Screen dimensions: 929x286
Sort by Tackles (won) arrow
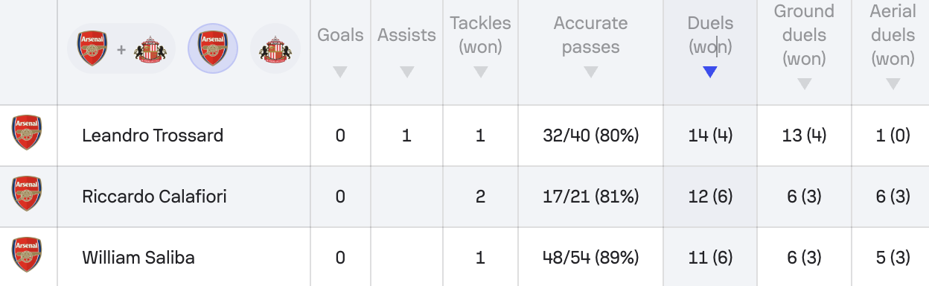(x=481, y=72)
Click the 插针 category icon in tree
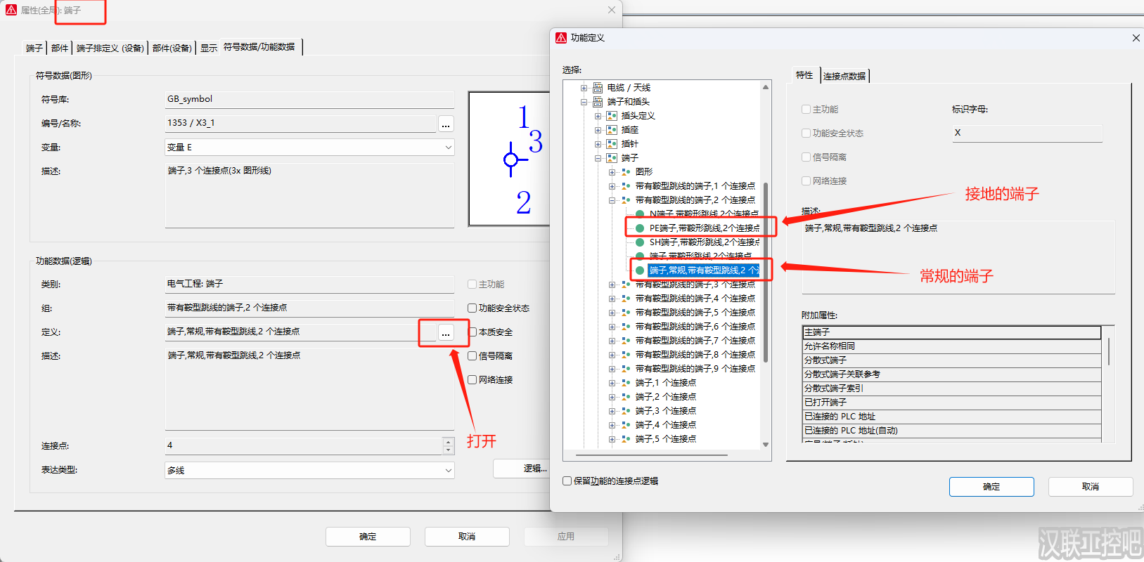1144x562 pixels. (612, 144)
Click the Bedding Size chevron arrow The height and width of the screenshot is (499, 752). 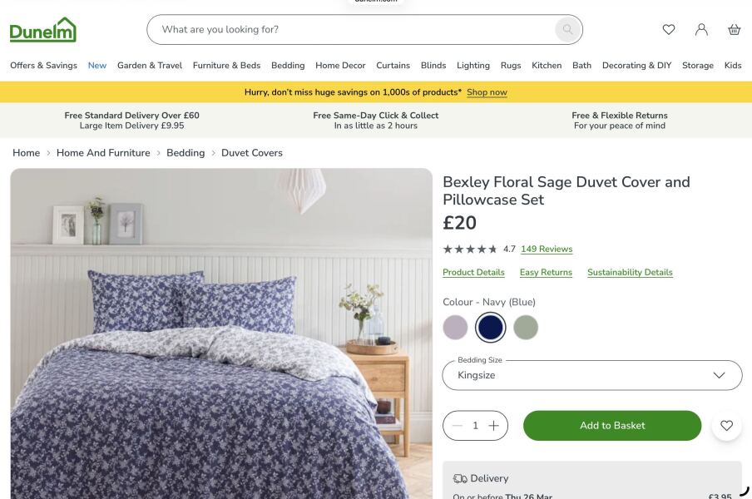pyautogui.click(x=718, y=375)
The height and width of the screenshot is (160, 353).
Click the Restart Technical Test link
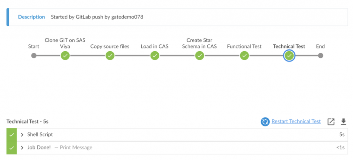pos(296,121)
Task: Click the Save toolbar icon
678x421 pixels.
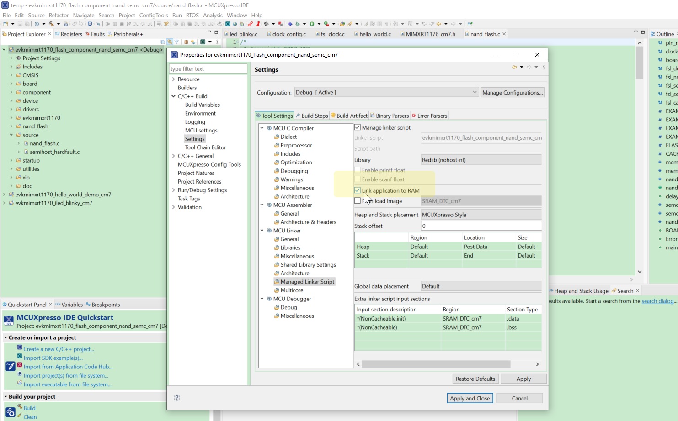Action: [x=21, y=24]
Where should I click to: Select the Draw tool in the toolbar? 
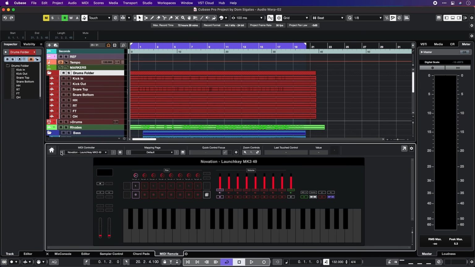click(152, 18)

——

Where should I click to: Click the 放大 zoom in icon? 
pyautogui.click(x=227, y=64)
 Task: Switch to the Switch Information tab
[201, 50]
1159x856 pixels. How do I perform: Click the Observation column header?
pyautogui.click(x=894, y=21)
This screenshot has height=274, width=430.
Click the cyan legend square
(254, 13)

——

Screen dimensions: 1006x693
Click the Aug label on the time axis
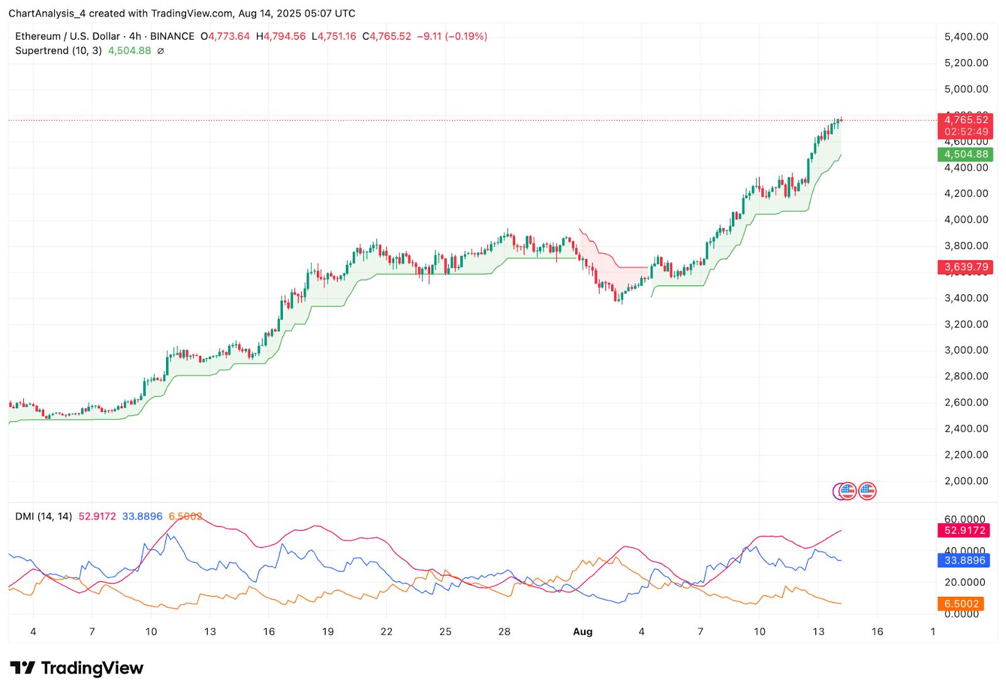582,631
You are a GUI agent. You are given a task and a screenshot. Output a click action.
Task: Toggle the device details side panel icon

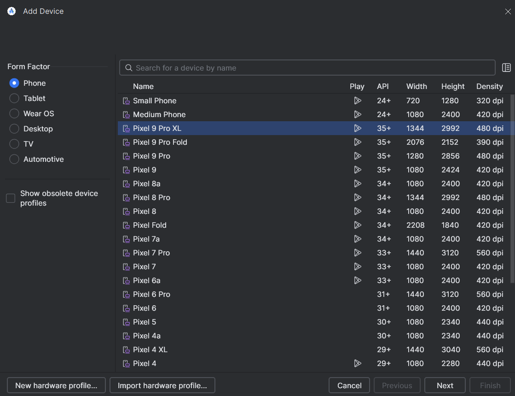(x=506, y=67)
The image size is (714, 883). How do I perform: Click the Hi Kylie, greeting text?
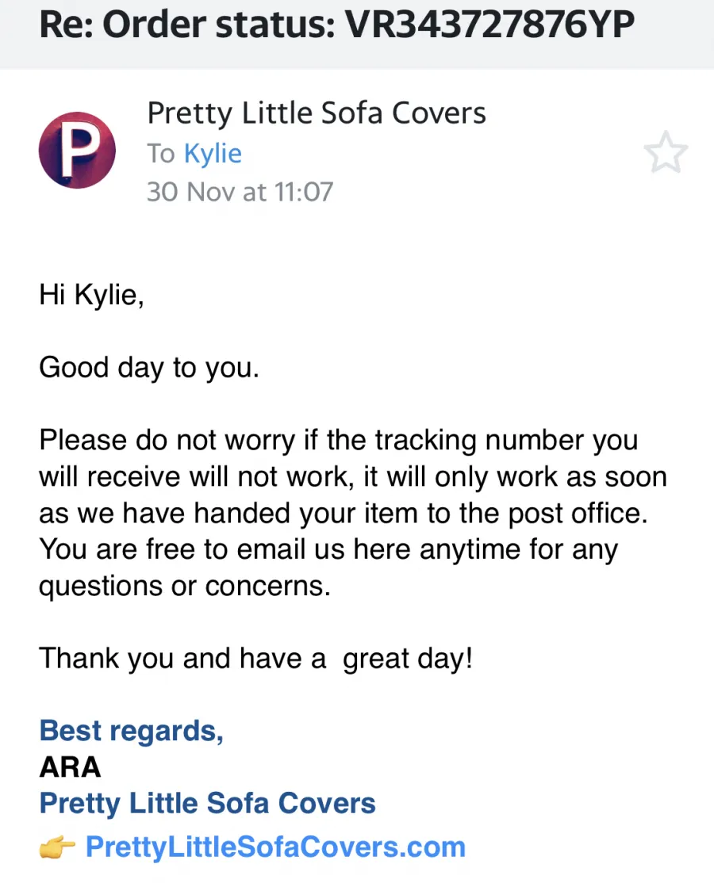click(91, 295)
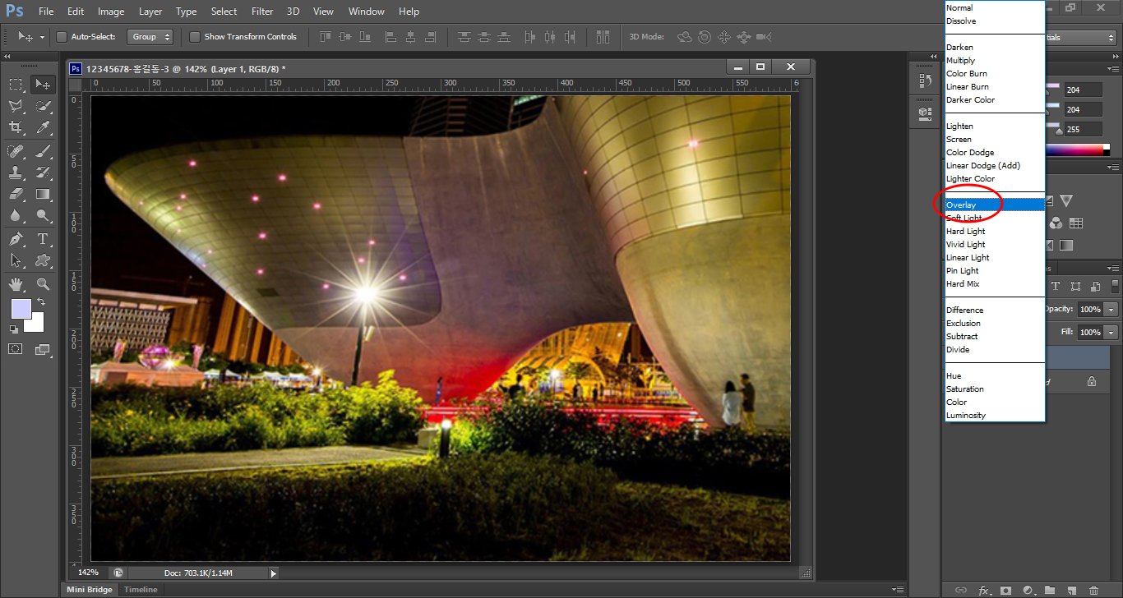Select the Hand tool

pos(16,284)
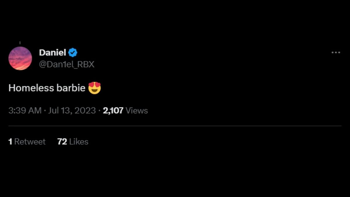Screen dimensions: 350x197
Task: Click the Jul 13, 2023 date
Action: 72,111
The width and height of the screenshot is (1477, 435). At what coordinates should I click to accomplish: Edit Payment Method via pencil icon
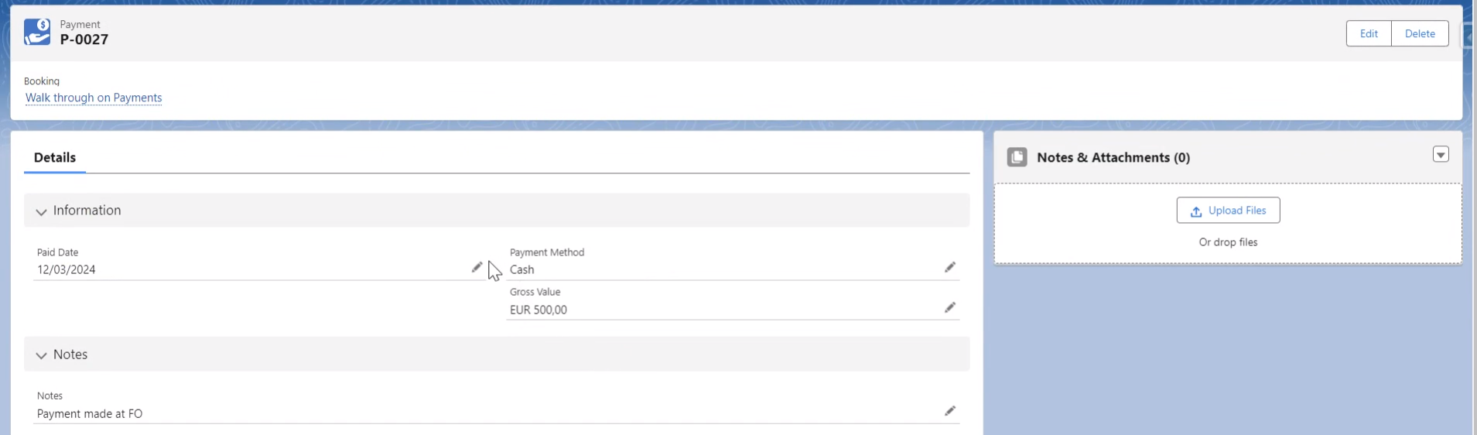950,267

——

## What you will do:
Retype exactly the lines of the data above that fall between the line with "Where should I click to: Click" and the line with "This screenshot has height=274, width=430.", inclusive, and add nothing.

## Exercise response:
Where should I click to: Click the 放大 zoom in icon? 
pyautogui.click(x=227, y=64)
 Task: Switch to the Switch Information tab
[201, 50]
1159x856 pixels. How do I perform: Click the Observation column header?
pyautogui.click(x=894, y=21)
This screenshot has height=274, width=430.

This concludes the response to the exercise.